The debate over genetically modified foods has taken on new urgency. As millions of people in southern Africa face the prospect of famine, their governments are unwilling to accept food aid that includes genetically modified corn. Worries about the environmental impact of such foods are genuine, but the long-term risk must be weighed against the more immediate threat of mass starvation. This stark choice can be avoided — and it must be. This is no time to try to score political points at the expense of millions of innocent lives.
The United Nations estimates that some 13 million people face starvation in six countries in southern Africa. The World Health Organization has warned that 300,000 people could die in the next few months if they do not get assistance. The United States provides 500,000 tons of food, about half of the region’s humanitarian aid. Unfortunately, the U.S. aid contains genetically modified organisms (GMOs) — corn — and African governments are unwilling to accept the foods.
Those governments share the fears of many consumers around the world who wonder about the as-yet unknown health effects of eating such foods. In addition, they fear that the genetically modified foods will be planted rather than eaten, which could wreak havoc on local food production. They worry that GMOs will alter domestic strains, reduce biodiversity and ruin the export prospects of local agricultural producers.
Those fears are real. Shaken by food scares such as mad cow disease, the European Union has banned new biotech crops from other parts of the world for the past three years. The governments are joined by anti-GMO groups, who argue that the U.S. is exploiting the famine to short-circuit debate on such foods and aid their international acceptability. The U.S. government counters that the risks of GMOs are exaggerated. It has pressed the EU to echo its assurances that the food is safe; Brussels has demurred, but its position might yet change.
Compromise solutions are possible. For example, genetically modified corn could be milled to prevent it from being used as seed, which would eliminate concern about its affecting the agricultural gene pool or “contaminating” future exports. Funds could be used to buy local corn or nongenetically modified food. Still, it is likely that some GMO products will eventually be included; the health questions will persist. Ultimately, the solution is more fundamental and requires changes in agricultural policies.
There are two components to southern Africa’s famine problem. The first is the capriciousness of nature. Bad weather exacts a regular toll on African agriculture.
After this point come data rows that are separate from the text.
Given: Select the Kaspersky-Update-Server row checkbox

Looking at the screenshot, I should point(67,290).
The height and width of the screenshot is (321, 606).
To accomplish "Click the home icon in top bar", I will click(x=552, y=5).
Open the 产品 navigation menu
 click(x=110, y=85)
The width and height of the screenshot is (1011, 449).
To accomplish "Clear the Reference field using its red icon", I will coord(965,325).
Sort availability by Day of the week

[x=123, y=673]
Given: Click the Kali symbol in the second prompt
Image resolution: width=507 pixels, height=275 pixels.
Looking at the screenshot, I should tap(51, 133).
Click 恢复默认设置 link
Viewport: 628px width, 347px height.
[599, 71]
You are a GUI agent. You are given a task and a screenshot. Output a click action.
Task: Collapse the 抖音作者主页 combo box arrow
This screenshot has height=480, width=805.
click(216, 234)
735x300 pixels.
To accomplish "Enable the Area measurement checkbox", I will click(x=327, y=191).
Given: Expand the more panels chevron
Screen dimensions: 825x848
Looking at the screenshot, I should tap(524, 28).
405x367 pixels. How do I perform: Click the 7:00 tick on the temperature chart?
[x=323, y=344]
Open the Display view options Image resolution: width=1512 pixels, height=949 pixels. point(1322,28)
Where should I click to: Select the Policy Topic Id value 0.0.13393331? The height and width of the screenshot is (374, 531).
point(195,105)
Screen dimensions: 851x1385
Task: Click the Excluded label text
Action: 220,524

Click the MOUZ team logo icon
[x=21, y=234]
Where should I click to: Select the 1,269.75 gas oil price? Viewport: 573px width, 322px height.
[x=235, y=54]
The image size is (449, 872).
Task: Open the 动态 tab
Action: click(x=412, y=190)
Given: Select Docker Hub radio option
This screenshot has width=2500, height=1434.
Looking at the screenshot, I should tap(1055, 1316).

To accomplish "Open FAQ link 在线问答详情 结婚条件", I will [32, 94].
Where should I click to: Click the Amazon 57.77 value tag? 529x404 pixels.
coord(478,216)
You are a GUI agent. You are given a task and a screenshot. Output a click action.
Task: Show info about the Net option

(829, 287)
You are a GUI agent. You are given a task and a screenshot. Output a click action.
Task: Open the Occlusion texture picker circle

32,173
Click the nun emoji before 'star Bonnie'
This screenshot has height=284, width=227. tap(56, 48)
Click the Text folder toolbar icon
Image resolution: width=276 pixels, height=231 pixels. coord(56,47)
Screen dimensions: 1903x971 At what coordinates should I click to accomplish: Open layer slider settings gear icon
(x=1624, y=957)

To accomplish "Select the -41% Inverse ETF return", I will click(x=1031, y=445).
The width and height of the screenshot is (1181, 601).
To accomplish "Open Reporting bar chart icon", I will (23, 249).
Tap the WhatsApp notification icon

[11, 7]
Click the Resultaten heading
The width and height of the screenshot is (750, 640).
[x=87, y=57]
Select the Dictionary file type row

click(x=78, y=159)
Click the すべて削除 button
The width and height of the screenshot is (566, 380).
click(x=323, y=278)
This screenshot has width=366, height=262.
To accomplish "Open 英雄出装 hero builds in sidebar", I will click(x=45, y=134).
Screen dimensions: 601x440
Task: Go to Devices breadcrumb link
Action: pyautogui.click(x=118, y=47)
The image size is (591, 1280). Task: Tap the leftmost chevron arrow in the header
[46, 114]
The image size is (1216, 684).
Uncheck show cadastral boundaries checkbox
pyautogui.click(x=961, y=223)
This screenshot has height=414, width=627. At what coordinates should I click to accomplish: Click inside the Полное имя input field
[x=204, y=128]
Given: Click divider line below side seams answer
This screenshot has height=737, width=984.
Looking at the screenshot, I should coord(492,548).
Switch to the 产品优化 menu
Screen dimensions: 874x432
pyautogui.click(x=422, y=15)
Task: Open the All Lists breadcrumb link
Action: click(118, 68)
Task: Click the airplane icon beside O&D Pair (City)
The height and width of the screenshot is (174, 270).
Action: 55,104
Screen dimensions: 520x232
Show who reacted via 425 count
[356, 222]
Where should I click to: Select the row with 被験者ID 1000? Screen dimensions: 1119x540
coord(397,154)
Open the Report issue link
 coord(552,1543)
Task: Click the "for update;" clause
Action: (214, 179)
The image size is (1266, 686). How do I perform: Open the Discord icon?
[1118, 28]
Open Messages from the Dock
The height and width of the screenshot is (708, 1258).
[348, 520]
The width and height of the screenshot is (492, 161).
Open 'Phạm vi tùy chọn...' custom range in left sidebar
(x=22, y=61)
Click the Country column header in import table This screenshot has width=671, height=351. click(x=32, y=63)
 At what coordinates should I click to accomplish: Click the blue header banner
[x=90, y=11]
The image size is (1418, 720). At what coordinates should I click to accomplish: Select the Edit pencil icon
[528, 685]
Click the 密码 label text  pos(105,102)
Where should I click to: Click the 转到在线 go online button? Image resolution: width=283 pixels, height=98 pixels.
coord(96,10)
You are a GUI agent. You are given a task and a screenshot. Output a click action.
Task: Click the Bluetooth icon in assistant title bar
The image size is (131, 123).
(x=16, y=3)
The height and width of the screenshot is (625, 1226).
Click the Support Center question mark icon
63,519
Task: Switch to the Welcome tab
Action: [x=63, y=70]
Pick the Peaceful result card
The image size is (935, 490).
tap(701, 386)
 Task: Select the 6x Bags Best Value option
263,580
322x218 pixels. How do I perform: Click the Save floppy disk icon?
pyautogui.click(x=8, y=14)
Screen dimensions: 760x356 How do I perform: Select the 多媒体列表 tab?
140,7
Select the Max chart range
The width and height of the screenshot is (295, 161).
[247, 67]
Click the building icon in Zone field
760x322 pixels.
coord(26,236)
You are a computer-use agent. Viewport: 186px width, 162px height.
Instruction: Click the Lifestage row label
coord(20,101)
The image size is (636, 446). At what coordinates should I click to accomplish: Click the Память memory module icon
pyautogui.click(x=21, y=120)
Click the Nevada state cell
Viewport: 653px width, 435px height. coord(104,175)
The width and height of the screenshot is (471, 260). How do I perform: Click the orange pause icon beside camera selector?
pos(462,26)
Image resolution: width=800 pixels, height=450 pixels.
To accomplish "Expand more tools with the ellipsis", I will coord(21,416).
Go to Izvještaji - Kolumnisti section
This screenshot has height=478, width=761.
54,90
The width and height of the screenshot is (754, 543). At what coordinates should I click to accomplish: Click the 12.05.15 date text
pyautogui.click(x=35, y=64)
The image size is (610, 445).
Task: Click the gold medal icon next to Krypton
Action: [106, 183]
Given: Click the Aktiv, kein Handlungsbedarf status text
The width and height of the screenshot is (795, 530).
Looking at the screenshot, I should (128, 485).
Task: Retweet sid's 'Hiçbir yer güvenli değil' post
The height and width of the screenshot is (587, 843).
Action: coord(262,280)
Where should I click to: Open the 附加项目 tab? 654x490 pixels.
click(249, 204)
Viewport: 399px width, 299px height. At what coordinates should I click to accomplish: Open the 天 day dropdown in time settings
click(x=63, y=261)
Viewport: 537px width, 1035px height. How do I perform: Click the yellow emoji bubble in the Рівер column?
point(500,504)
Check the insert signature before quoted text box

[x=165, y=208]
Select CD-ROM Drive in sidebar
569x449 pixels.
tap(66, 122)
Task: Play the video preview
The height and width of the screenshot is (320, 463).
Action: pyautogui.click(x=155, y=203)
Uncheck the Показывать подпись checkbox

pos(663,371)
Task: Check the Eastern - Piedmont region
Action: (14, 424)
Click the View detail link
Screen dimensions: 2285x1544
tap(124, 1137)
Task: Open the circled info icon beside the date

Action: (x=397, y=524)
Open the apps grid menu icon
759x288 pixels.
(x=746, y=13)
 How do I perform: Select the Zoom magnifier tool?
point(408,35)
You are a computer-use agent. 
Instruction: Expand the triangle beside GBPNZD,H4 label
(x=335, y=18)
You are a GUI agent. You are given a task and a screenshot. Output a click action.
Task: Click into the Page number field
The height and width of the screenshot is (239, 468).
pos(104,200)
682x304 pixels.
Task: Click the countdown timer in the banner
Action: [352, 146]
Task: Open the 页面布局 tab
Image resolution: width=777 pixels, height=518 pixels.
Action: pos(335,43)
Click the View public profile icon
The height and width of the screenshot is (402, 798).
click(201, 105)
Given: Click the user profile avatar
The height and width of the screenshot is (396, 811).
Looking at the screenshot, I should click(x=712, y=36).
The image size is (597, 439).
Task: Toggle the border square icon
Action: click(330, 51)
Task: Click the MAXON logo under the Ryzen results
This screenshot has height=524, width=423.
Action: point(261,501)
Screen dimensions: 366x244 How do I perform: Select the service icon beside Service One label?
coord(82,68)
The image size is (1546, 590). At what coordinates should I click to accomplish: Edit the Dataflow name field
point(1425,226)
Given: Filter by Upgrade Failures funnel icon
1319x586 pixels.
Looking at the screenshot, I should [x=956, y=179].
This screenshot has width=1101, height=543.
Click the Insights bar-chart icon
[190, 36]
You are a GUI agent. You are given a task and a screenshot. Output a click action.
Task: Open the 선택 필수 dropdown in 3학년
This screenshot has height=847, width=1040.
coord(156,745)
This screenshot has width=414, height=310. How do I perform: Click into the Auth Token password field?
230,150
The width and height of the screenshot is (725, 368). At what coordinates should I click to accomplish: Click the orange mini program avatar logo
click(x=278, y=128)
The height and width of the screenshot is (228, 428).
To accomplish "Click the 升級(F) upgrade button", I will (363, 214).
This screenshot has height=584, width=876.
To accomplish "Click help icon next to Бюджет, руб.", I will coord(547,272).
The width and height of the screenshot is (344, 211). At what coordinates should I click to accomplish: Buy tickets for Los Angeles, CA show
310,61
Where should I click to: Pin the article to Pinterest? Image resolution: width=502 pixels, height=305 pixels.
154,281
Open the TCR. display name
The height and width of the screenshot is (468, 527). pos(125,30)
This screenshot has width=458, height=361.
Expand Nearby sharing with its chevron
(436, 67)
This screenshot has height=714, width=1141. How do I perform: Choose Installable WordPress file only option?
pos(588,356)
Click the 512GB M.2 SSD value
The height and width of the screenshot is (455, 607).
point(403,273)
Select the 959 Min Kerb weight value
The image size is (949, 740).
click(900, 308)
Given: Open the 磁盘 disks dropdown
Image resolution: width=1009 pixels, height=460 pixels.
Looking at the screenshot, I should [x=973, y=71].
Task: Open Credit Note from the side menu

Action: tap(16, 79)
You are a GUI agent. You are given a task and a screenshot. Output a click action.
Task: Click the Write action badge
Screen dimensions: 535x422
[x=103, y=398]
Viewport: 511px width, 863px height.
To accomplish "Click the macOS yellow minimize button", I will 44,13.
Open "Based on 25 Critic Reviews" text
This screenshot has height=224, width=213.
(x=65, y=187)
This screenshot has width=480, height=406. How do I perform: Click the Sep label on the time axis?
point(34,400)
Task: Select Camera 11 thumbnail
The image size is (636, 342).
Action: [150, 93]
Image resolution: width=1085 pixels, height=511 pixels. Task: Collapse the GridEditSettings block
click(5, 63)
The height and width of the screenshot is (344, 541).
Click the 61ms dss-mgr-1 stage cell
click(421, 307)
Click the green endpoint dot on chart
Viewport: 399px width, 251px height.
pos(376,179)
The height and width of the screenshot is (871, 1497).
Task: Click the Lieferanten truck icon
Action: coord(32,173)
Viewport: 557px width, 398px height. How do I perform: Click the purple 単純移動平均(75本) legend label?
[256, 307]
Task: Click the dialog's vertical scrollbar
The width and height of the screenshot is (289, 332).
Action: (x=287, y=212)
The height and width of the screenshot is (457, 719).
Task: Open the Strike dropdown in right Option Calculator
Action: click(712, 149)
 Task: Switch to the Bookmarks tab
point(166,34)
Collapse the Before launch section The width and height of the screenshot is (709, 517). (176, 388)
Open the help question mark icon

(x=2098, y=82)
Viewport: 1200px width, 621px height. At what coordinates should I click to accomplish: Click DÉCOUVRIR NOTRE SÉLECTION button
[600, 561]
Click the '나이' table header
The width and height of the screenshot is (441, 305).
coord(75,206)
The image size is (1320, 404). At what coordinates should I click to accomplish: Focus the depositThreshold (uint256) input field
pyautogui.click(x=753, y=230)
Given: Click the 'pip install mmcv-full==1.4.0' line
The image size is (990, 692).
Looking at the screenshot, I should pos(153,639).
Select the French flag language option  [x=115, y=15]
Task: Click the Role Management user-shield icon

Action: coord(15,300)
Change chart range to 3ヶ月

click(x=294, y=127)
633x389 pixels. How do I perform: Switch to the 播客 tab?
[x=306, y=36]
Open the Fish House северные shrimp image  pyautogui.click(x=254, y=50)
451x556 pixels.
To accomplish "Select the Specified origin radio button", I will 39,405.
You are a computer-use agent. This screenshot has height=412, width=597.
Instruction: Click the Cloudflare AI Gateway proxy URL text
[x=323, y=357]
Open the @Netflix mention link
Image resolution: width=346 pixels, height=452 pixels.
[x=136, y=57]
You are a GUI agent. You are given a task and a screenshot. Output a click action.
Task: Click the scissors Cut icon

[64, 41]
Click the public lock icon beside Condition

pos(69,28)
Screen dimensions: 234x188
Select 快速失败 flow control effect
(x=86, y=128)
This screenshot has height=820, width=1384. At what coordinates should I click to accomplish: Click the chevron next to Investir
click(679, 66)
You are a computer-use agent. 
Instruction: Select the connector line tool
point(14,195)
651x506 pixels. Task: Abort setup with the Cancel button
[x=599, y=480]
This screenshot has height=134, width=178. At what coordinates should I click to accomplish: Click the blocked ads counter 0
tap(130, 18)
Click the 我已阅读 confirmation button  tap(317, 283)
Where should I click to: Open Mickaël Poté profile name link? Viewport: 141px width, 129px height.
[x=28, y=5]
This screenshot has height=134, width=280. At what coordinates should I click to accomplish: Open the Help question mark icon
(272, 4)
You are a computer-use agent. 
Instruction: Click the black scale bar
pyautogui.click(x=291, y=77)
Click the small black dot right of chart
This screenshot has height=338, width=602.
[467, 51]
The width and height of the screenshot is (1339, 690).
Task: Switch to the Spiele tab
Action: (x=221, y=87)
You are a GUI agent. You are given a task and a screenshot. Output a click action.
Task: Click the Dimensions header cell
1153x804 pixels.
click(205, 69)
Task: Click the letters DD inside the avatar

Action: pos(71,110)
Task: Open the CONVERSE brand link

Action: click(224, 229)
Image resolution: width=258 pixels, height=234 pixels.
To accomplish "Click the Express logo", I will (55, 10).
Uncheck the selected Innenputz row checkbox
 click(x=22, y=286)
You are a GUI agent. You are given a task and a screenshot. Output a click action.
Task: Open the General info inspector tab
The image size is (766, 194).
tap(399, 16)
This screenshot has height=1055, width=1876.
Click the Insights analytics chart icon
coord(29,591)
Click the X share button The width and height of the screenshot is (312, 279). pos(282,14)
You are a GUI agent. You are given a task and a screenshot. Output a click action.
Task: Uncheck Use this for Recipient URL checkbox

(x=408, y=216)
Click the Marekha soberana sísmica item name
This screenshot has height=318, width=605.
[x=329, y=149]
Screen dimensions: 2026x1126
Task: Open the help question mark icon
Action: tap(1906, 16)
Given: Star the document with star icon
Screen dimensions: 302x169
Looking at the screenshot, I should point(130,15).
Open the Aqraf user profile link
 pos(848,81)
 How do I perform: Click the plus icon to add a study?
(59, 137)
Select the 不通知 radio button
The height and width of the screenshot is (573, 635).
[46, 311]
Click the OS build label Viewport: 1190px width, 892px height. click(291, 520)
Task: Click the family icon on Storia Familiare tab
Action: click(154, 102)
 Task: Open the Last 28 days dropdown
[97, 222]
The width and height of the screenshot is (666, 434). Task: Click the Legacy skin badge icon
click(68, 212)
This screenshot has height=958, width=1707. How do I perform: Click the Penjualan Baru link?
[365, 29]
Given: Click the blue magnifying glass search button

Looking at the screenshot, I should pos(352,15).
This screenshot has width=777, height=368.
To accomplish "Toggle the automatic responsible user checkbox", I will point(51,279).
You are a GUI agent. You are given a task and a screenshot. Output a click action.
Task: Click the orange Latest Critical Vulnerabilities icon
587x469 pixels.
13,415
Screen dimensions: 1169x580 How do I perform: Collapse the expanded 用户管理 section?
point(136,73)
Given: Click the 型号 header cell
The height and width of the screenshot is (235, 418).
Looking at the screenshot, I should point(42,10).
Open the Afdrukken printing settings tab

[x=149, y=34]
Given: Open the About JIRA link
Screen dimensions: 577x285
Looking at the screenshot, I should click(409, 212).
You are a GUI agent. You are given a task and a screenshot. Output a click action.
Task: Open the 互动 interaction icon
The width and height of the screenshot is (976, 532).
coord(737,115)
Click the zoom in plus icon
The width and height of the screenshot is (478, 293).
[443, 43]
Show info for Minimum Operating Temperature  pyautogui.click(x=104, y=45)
Climatic change triggered by global warming is expected to continue to alter weather patterns and exacerbate Africa’s difficulties.
The real problem, though, is mistaken government policies. Corn production is down 77 percent in Zimbabwe, putting some 6 million lives at risk. That shortfall is the result of the Harare government’s policy of taking over white-owned farms. President Robert Mugabe has played the race card to shore up his government, and the result has brought havoc to agricultural production.
Mr. Mugabe’s policies are the most egregious mistakes. Long-term trends all converge toward the same ugly outcome: increasing shortages of food. Population growth continues — the number of people on the planet is expected to increase from 6 billion to 9 billion by 2050 — while the amount of arable land decreases. About 11 percent of the world’s land is used for agriculture, and although some areas can increase the amount of land under cultivation, many of the most crowded regions, such as South Asia and North Africa, cannot.
Desertification already affects 250 million people and another billion are at risk. Some 20 to 30 percent of irrigated land in the developing world has already been damaged by salinity; 12 million hectares have been removed from production.
These trends can be changed. Developing world governments need to encourage farmers to use more environmentally friendly crops, teach them to use less water-intensive techniques and be more responsible stewards of the soil. Population policies would also help diminish pressures on the land.
Developed countries have their own role to play. They should help developing world farmers adopt techniques and provide biotechnologies that will increase yields and grow more nourishing crops while reducing the impact on the fertility of the land. Just as critical is eliminating trade barriers that keep developing world products from penetrating the markets of advanced nations. Assuring those farmers of more money is the best way of spurring production and averting famine, which grows more threatening each day.